▶ _Records supplied_:
************
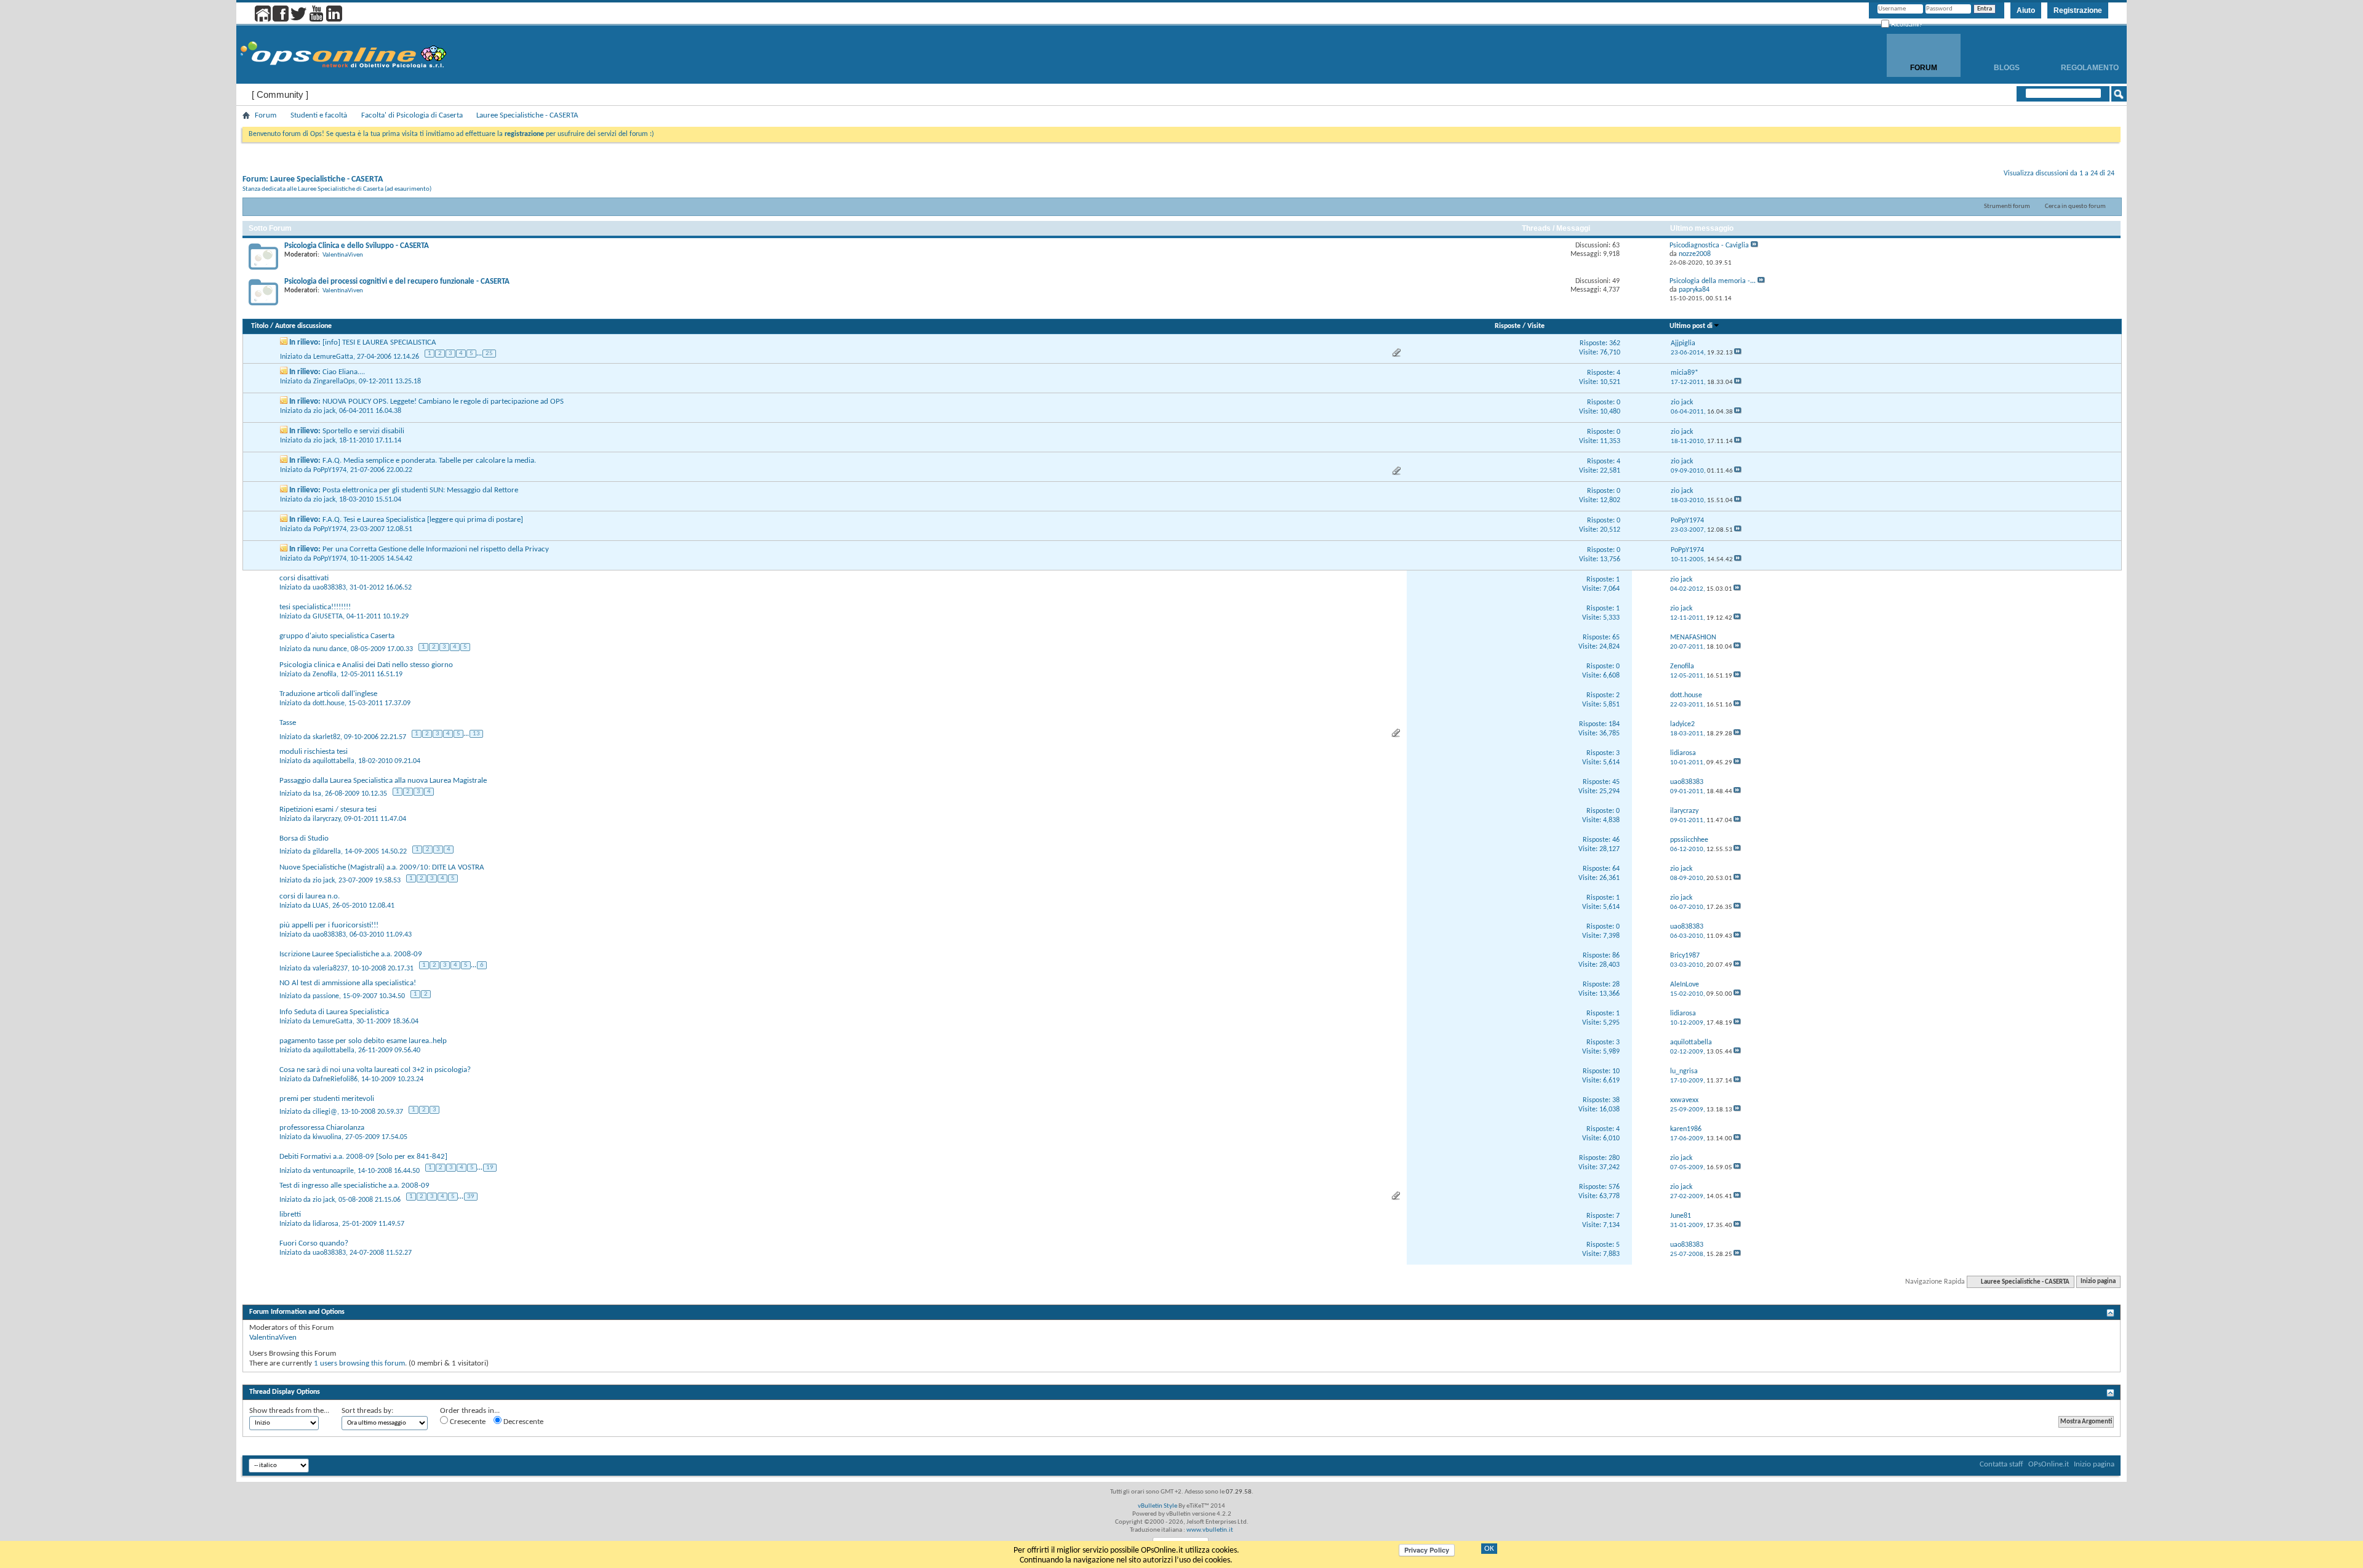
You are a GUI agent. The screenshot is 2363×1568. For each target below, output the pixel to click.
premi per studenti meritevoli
************
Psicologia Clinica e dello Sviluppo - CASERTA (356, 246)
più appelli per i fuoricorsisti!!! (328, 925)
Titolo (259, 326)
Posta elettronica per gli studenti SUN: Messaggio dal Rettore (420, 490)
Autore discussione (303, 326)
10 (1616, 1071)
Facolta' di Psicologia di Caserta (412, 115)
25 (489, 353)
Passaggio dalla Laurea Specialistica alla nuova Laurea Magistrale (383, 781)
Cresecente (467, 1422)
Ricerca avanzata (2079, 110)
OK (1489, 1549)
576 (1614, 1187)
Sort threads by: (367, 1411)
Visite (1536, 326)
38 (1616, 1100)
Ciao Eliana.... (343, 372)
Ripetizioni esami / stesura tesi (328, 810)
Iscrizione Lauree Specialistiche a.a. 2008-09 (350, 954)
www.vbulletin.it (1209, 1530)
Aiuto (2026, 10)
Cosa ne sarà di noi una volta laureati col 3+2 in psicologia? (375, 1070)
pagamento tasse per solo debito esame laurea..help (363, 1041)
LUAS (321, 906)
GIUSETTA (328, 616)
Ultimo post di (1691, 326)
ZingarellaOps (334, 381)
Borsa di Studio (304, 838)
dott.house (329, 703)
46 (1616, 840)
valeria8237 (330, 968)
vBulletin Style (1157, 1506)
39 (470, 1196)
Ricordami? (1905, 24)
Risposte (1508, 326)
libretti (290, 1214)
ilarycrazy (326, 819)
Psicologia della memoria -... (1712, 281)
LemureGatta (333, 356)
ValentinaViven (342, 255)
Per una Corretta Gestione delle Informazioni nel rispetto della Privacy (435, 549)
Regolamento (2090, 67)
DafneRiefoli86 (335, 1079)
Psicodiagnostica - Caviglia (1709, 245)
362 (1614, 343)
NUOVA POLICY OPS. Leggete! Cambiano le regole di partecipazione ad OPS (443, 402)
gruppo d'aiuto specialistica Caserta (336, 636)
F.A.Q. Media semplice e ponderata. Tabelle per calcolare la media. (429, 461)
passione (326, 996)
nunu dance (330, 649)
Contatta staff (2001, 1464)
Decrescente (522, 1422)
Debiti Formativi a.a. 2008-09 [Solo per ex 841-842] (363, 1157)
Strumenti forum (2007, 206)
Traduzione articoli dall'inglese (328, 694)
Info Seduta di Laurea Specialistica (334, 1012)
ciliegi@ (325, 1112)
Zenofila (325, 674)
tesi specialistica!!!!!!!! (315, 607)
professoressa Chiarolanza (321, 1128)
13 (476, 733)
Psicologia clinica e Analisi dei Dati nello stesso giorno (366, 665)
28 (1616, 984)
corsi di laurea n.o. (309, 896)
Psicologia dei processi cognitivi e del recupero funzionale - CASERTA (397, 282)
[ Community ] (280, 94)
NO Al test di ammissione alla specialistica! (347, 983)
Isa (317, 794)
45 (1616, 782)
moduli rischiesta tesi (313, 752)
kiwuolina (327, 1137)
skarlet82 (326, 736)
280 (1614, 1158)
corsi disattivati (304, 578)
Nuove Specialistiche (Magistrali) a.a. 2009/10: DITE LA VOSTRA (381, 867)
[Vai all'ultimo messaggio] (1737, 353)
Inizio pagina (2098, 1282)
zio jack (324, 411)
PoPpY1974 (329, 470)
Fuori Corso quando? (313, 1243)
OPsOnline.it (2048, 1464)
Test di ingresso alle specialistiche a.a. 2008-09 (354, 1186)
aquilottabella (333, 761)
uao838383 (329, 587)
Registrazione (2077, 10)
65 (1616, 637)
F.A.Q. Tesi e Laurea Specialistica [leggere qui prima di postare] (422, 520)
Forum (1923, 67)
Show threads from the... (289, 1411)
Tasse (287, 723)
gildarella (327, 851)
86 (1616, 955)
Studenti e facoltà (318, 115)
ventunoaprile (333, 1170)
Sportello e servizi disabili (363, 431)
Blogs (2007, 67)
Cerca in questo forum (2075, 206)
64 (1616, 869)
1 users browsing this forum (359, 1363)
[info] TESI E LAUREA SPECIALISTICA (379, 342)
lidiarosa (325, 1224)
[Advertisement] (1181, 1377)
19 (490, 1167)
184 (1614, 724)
************
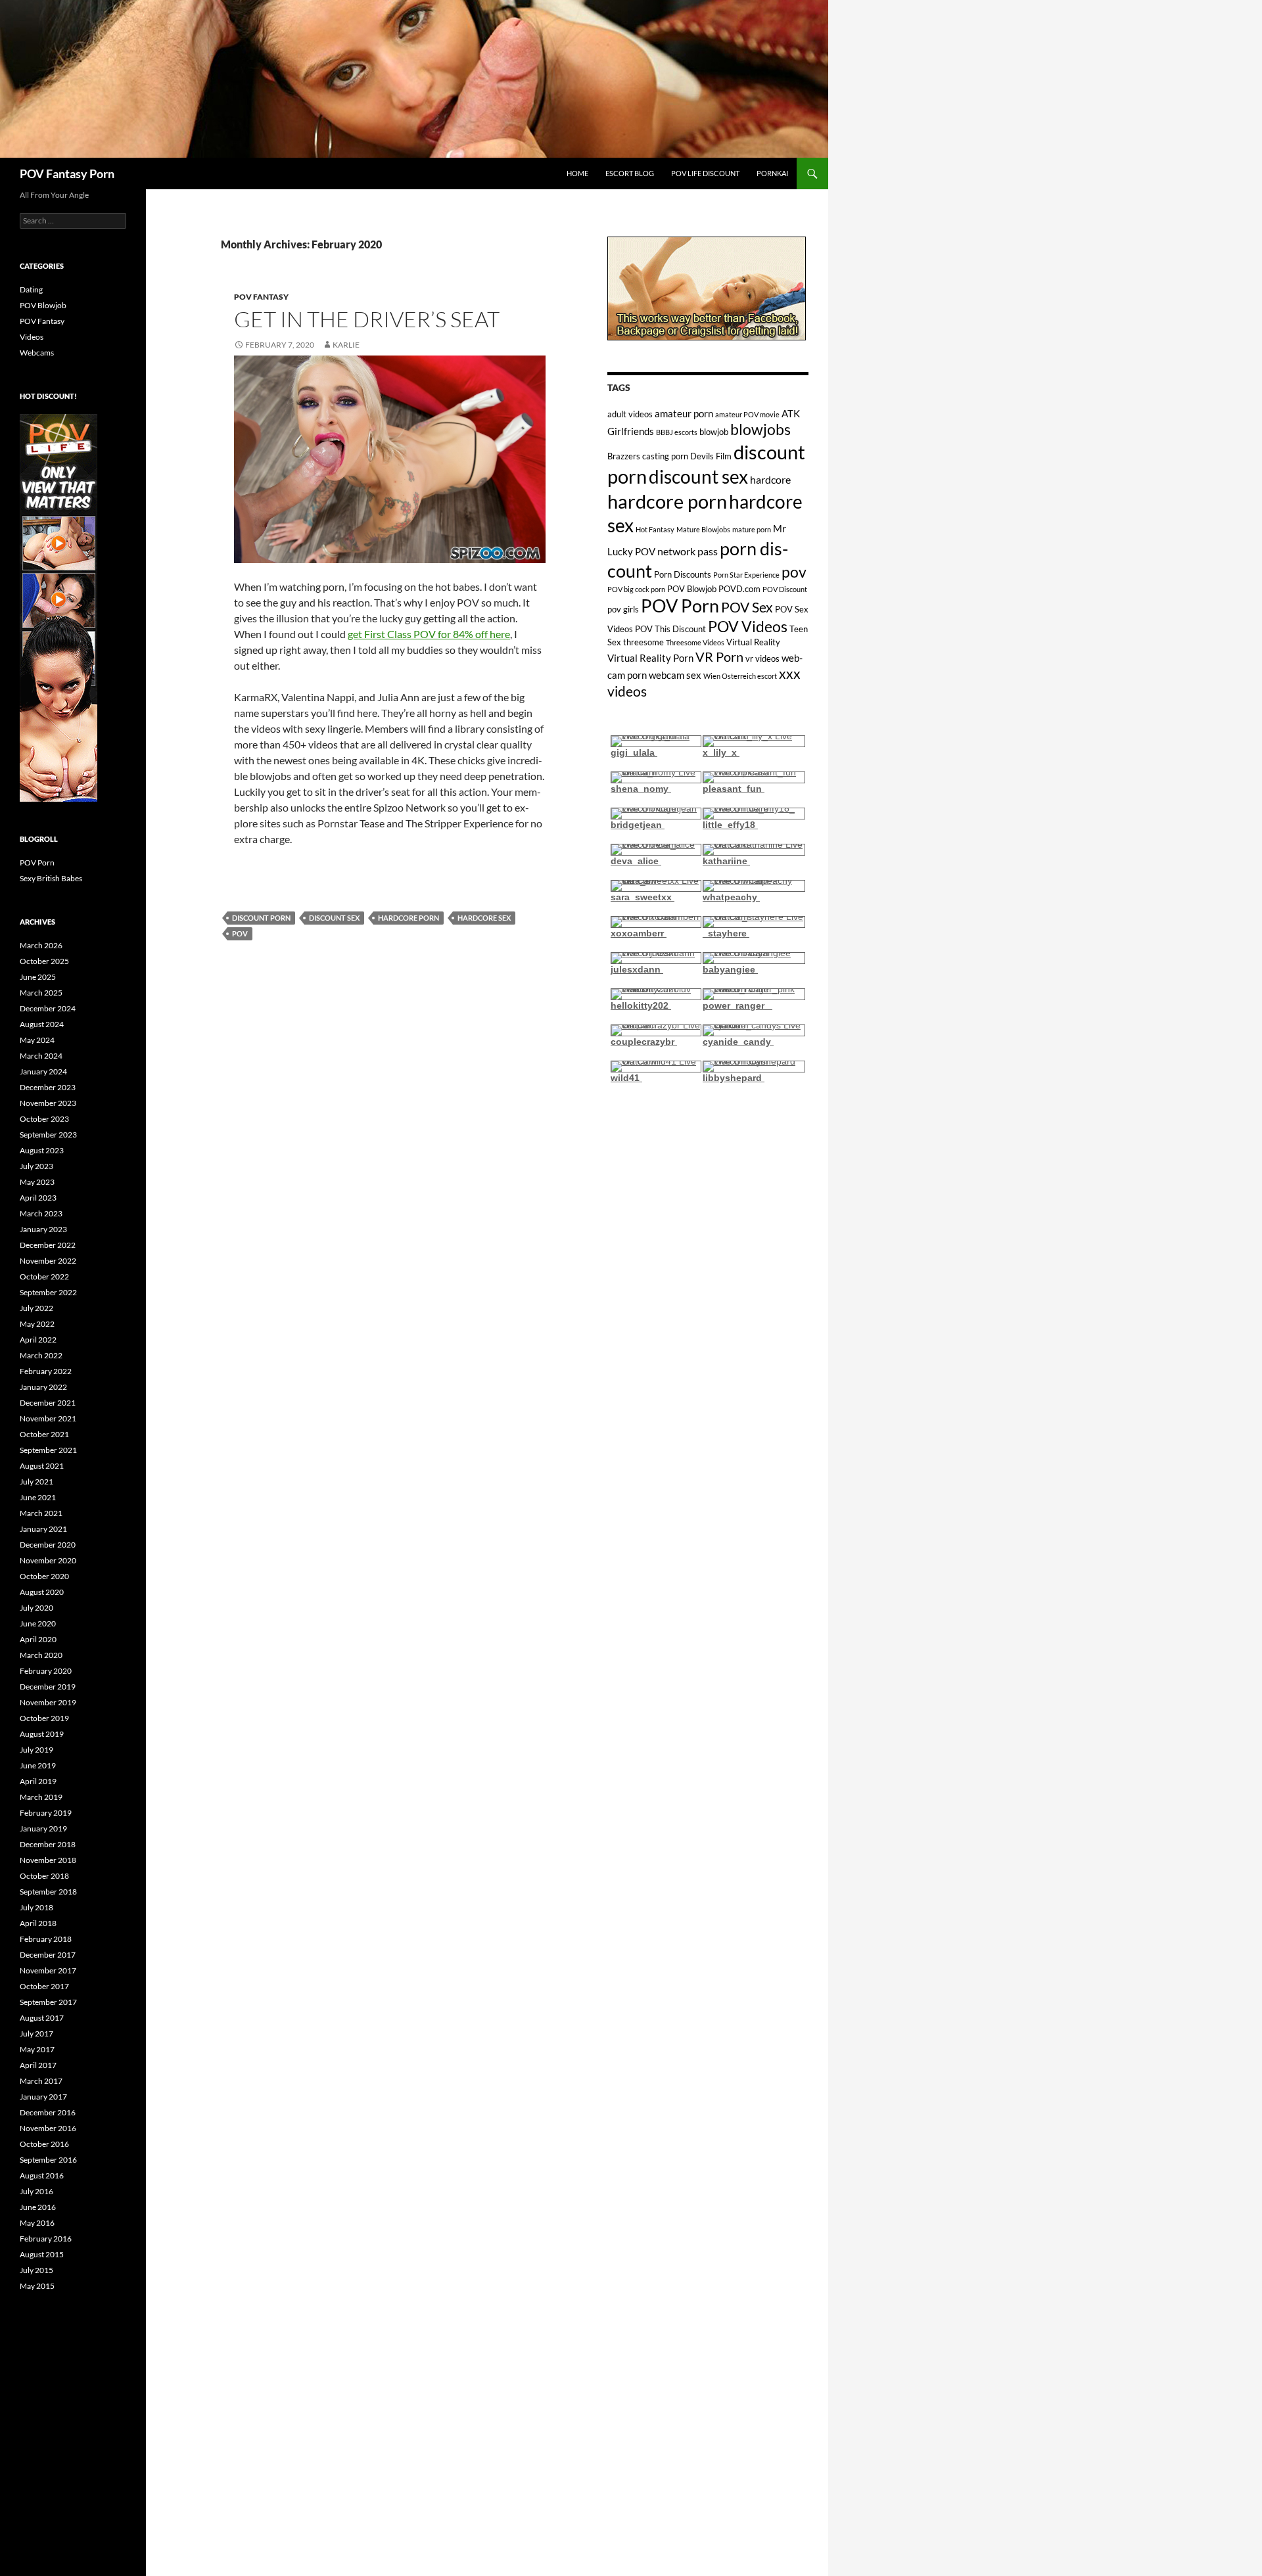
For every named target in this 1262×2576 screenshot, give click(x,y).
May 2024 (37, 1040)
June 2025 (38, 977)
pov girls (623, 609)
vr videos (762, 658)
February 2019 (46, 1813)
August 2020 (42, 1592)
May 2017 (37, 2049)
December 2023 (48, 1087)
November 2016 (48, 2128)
************
Starting at the line that contains "Sportello e servizi disabili (363, 431)" and stopping after the line that contains "184 (1614, 724)", write out every line exactly as it appears above, and no other line.

Sportello e servizi disabili (363, 431)
Blogs (2007, 67)
Cerca in questo forum (2075, 206)
64 (1616, 869)
1 users browsing this forum (359, 1363)
[info] TESI E LAUREA SPECIALISTICA (379, 342)
lidiarosa (325, 1224)
[Advertisement] (1181, 1377)
19 (490, 1167)
184 (1614, 724)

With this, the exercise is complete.